_EXTRACTED INFORMATION_.
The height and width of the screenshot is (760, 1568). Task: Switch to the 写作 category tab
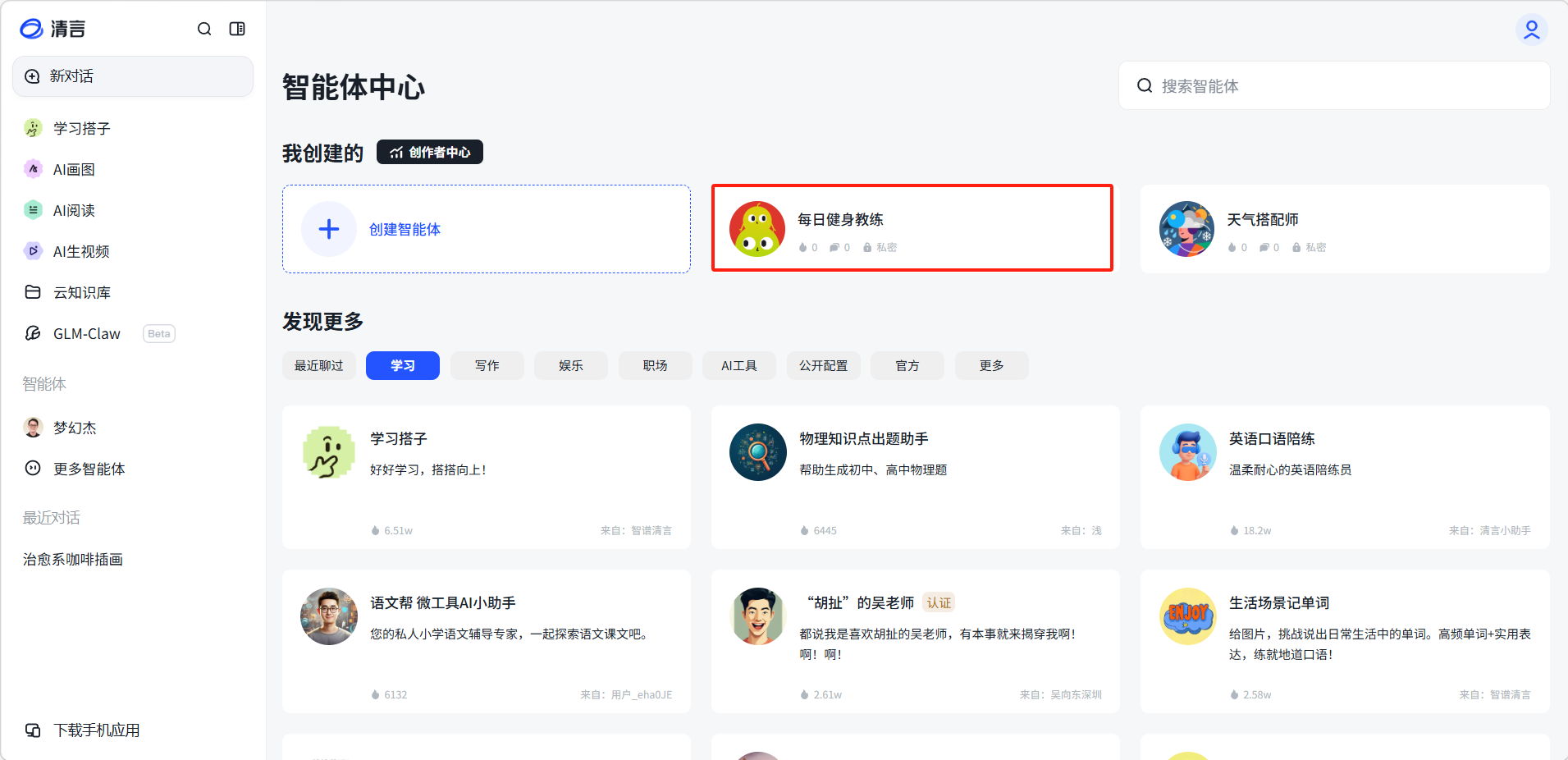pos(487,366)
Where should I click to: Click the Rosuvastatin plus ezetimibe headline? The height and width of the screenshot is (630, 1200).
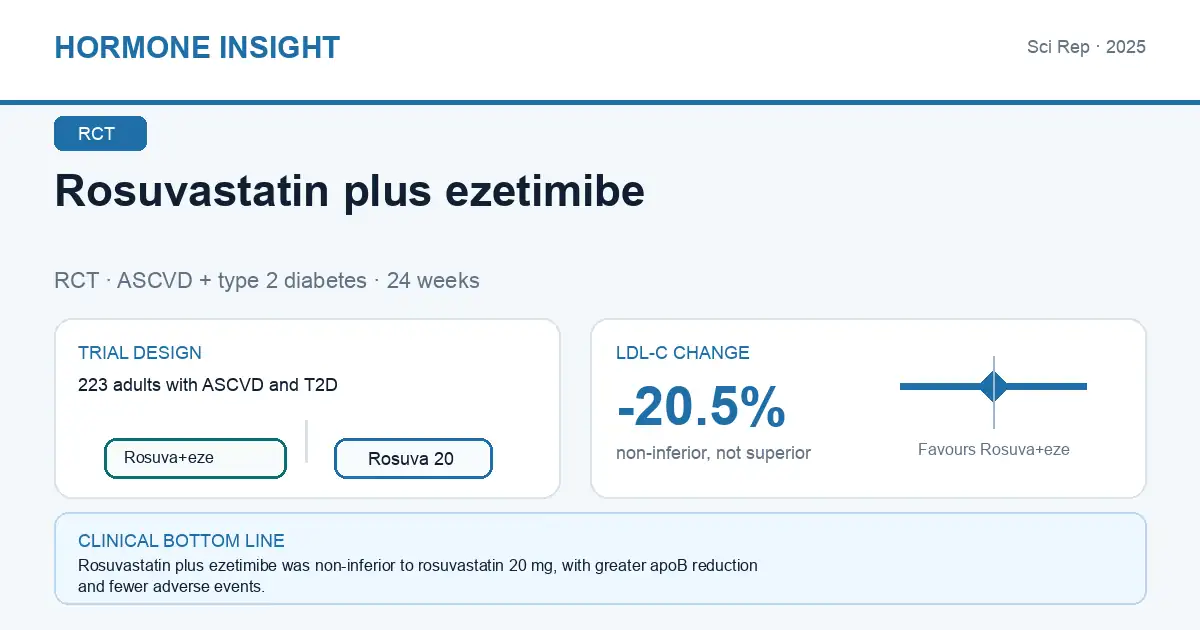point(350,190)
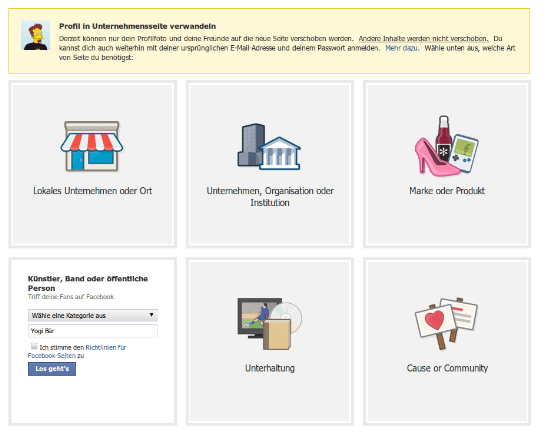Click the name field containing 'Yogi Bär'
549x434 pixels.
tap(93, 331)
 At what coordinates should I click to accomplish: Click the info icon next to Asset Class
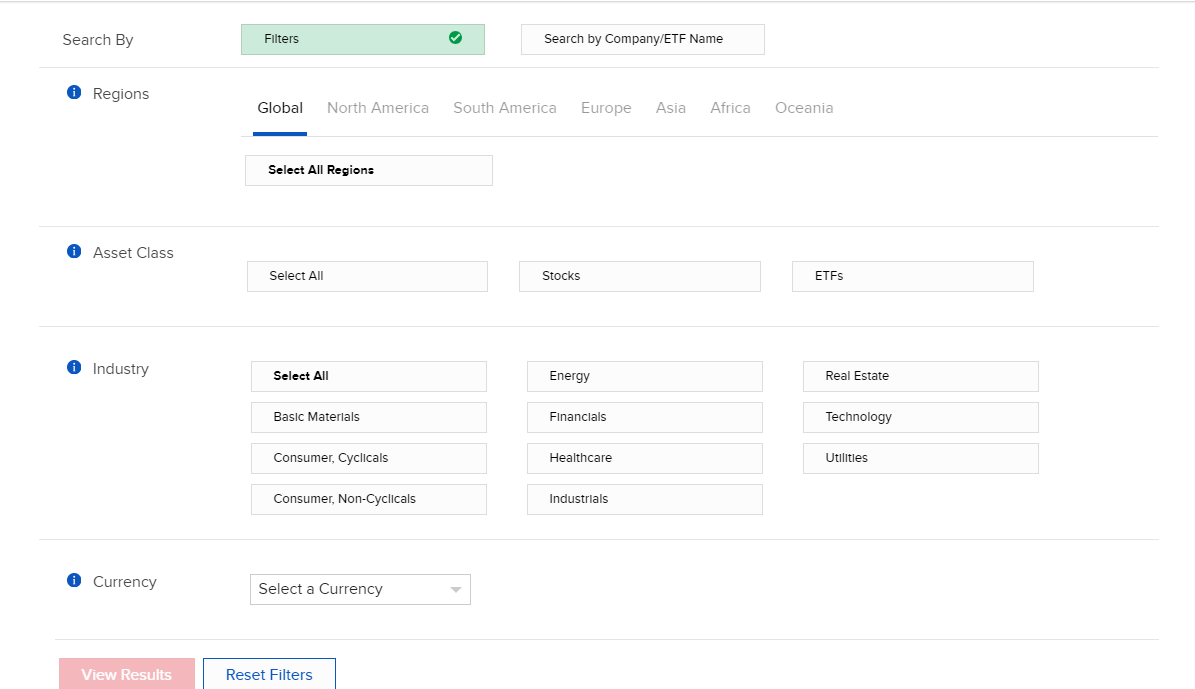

_ABOUT THIS EXERCISE_. Find the line containing "Where should I" in the records above, then copy it and every line after it exactly, through the last one, without any pictures.

_SOLUTION TO THIS PROBLEM_.
Where should I click to: Click the Rosuvastatin plus ezetimibe headline? The height and width of the screenshot is (630, 1200).
point(350,190)
Click the name field containing 'Yogi Bär'
549x434 pixels.
tap(93, 331)
 At what coordinates should I click to accomplish: Click the info icon next to Asset Class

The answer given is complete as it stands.